Uitspraak
[naam eenmanszaak],
Gerecht in Eerste Aanleg van Aruba
In deze zaak, behandeld door het Gerecht in Eerste Aanleg van Aruba, heeft verzoekster, vertegenwoordigd door haar advocaat mr. S.A. Kock, een verzoek ingediend tegen haar werkgever, een eenmanszaak, over de betaling van achterstallig loon. De verzoekster was in dienst van de eenmanszaak op basis van een arbeidsovereenkomst voor bepaalde tijd, die inging op 1 maart 2021. Ondanks dat zij recht had op een brutoloon van Afl. 3.500,- per maand, heeft zij in de maanden maart en april 2021 slechts een deel van haar loon ontvangen en daarna geen betaling meer. De werkgever heeft haar op non-actief gesteld en heeft nagelaten om de achterstallige lonen te betalen, ondanks herhaalde verzoeken van de verzoekster.

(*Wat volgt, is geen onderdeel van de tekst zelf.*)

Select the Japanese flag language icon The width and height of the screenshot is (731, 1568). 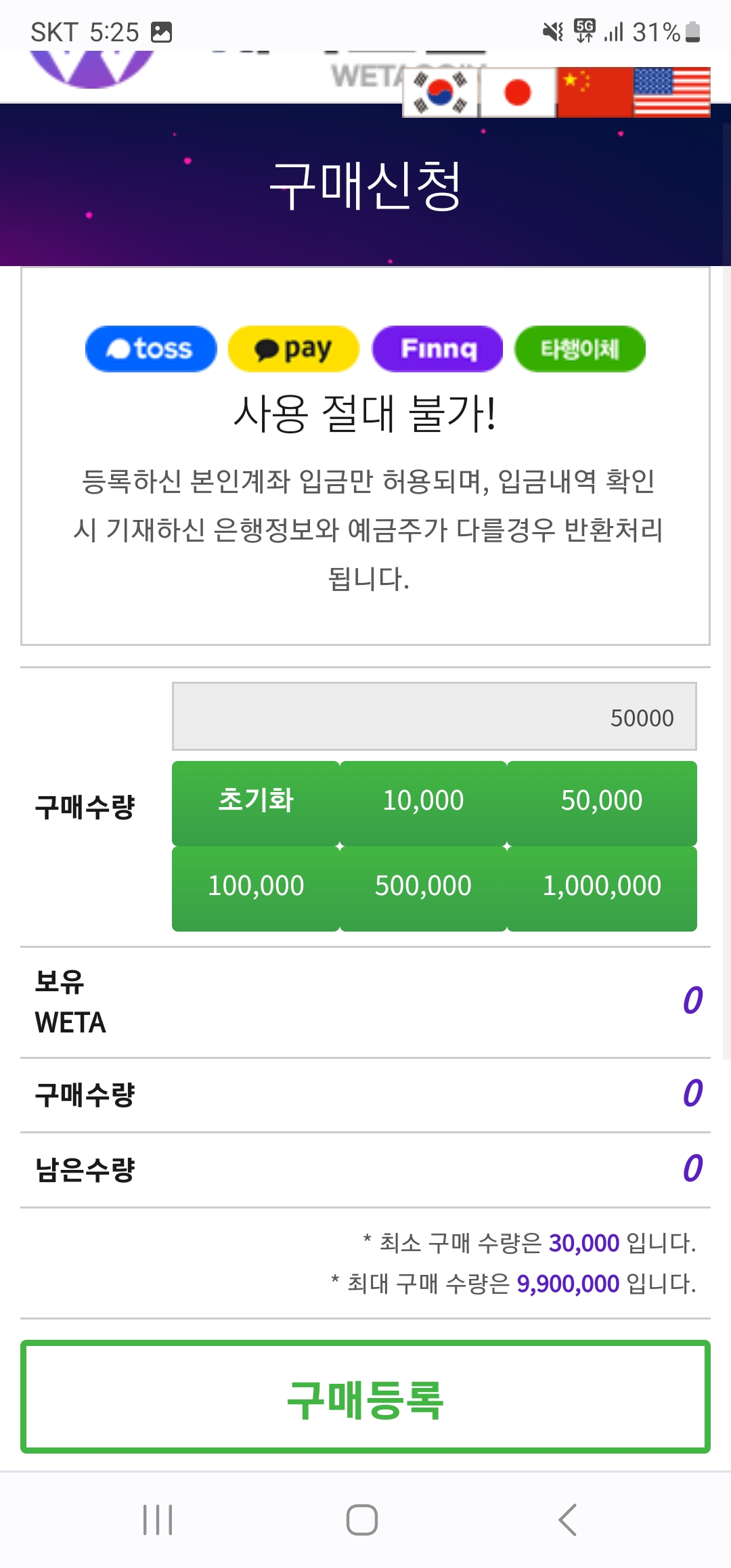tap(518, 92)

Tijdens de procedure heeft de werkgever als verweer aangevoerd dat het financieel niet haalbaar was om het loon te betalen en dat verzoekster zonder medeweten van de werkgever in het buitenland was, waardoor zij niet beschikbaar was voor werk. Het Gerecht heeft echter geoordeeld dat de werkgever niet in staat was om zijn verweer te onderbouwen en dat verzoekster recht had op haar loon, aangezien de arbeidsovereenkomst niet tussentijds was beëindigd. Het Gerecht heeft verzoekster toestemming verleend om kosteloos te procederen en heeft de werkgever veroordeeld tot betaling van het achterstallige loon van Afl. 31.840,-, vermeerderd met wettelijke rente.
De uitspraak benadrukt de verplichtingen van werkgevers om loon te betalen en de rechten van werknemers in geval van achterstallige betalingen. Het Gerecht heeft ook de proceskosten aan de werkgever opgelegd, aangezien deze in het ongelijk is gesteld.